LLM output is often almost right — valid JSON but a missing field, a plausible
answer that ignores the question, a plan with a TODO left in. passmuster lets
you declare what "good" means as composable checks and makes the model keep
trying — feeding each failure back so it can self-correct.
attempt 1: FAIL -> schema
attempt 2: FAIL -> no-todos, actionable
attempt 3: PASS
ok: true | usedAttempts: 3Why not instructor / guardrails?
- instructor does schema extraction + retry. Great when "valid against a schema" is all you need.
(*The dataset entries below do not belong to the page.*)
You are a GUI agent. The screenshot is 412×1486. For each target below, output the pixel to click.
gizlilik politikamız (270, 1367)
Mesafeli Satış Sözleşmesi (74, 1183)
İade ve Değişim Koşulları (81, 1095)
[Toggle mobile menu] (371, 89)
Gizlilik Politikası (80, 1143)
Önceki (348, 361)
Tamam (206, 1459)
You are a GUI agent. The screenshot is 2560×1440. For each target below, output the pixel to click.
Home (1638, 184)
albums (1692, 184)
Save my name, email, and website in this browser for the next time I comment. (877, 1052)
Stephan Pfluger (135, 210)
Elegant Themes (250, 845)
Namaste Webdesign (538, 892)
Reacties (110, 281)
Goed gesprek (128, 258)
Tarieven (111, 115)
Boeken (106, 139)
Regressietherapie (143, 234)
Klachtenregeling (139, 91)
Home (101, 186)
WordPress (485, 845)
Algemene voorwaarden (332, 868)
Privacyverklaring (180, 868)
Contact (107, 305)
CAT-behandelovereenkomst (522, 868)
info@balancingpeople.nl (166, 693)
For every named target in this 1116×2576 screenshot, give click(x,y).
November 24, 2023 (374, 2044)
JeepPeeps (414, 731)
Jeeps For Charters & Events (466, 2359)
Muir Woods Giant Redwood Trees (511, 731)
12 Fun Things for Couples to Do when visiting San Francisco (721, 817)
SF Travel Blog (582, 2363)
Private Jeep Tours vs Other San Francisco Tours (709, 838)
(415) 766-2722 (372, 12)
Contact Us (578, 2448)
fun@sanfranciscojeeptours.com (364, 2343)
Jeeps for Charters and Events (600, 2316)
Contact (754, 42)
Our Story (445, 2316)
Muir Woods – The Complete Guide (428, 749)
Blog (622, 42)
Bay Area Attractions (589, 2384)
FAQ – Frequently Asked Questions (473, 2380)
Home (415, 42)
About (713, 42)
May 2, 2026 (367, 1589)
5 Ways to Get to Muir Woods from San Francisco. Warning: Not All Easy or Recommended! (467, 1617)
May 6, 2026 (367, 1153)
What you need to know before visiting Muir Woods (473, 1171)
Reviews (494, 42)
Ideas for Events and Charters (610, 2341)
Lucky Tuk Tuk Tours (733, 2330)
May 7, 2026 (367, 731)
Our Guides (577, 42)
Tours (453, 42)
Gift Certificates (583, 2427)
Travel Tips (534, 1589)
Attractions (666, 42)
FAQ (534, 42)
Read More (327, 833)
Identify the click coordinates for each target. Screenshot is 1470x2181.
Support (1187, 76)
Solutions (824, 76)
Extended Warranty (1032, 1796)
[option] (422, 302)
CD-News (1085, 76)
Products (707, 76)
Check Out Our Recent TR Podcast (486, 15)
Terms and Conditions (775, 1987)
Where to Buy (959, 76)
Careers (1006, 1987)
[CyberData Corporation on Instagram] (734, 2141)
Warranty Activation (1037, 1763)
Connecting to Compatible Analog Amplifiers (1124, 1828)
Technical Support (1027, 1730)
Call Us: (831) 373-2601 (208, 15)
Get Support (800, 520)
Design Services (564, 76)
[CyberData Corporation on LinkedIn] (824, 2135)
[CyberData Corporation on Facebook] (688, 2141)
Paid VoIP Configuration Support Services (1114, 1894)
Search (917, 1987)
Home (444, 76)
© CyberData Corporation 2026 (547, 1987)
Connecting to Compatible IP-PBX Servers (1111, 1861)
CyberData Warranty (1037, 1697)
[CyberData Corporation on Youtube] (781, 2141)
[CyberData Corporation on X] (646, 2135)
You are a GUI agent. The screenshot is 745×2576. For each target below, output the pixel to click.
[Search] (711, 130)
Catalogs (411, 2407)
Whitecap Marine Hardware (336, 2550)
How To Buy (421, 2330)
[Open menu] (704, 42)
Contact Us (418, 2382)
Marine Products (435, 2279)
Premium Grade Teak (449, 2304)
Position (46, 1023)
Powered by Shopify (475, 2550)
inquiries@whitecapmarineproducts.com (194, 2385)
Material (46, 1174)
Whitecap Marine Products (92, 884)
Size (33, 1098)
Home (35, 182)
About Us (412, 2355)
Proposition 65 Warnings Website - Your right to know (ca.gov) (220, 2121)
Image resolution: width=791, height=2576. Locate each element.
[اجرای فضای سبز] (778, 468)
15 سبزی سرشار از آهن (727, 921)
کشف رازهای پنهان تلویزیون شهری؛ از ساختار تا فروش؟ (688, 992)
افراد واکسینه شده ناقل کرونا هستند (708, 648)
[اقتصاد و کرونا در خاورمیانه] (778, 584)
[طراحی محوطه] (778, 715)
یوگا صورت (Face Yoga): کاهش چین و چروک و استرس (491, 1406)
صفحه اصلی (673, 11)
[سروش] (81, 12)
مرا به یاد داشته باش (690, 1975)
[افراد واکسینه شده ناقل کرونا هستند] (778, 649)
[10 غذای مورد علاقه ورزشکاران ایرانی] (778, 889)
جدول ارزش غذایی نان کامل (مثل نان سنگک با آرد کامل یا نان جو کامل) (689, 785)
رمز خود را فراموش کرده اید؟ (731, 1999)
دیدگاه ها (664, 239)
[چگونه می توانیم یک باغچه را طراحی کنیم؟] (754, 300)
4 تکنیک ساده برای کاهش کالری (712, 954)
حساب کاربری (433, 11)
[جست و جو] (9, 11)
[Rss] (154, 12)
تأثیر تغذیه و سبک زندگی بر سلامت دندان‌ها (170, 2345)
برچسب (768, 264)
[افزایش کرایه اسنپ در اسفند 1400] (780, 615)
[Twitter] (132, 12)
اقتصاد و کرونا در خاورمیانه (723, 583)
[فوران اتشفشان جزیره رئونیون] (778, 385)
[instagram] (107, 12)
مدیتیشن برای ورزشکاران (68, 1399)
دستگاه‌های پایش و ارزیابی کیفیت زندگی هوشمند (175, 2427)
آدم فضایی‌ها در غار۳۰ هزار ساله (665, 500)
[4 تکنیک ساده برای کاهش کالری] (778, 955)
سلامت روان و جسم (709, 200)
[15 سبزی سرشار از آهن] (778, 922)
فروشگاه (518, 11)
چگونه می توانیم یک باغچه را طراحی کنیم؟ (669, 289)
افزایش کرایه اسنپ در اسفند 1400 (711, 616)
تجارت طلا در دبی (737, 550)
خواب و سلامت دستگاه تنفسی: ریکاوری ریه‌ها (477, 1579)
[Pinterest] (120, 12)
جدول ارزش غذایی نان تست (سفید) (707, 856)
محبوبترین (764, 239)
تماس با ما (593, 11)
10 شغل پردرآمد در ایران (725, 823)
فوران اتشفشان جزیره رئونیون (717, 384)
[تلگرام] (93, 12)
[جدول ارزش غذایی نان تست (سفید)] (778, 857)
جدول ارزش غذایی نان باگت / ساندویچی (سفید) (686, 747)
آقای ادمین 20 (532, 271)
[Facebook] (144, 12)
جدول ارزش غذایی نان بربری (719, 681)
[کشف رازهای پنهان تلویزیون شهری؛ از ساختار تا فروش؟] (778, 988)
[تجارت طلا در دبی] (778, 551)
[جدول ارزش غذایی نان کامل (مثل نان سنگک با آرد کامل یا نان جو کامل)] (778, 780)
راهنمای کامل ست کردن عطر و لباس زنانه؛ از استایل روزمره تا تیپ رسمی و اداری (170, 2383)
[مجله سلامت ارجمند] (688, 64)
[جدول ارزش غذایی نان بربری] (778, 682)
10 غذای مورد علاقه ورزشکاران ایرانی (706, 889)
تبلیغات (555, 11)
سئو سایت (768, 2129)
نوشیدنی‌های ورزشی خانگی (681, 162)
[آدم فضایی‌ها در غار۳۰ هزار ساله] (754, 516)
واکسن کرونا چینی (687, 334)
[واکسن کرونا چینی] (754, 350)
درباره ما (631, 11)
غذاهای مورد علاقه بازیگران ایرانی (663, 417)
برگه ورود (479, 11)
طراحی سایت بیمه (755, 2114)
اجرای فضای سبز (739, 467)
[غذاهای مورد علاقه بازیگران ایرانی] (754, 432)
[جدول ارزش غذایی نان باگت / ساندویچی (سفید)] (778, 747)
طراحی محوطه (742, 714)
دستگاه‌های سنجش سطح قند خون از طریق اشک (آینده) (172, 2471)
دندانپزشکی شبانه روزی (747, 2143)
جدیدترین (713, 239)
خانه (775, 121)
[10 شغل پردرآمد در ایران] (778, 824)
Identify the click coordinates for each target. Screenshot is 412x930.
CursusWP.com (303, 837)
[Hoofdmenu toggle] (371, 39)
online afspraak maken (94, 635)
- Guardrails is a heavier policy framework (RAIL specs, PII/topic validators).
- passmuster is the small piece in between: schema, arbitrary predicate, and LLM-as-judge checks are all the same composable thing, and they all drive one retry-with-feedback loop. Bring your own model — passmuster never calls a provider itself, so it works with any SDK and is trivial to test offline.
Install
npm install passmuster # zero runtime dependenciesRequires Node ≥ 18. Schema checks work with any Standard Schema library (Zod, Valibot, ArkType) — none is bundled.
Quick start
import { passMuster, schemaCheck, check, judge } from "passmuster";
import { z } from "zod";
const Plan = z.object({ title: z.string().min(1), steps: z.array(z.string()).min(1) });
const result = await passMuster({
// Called once per attempt. After the first, `feedback` carries the failures.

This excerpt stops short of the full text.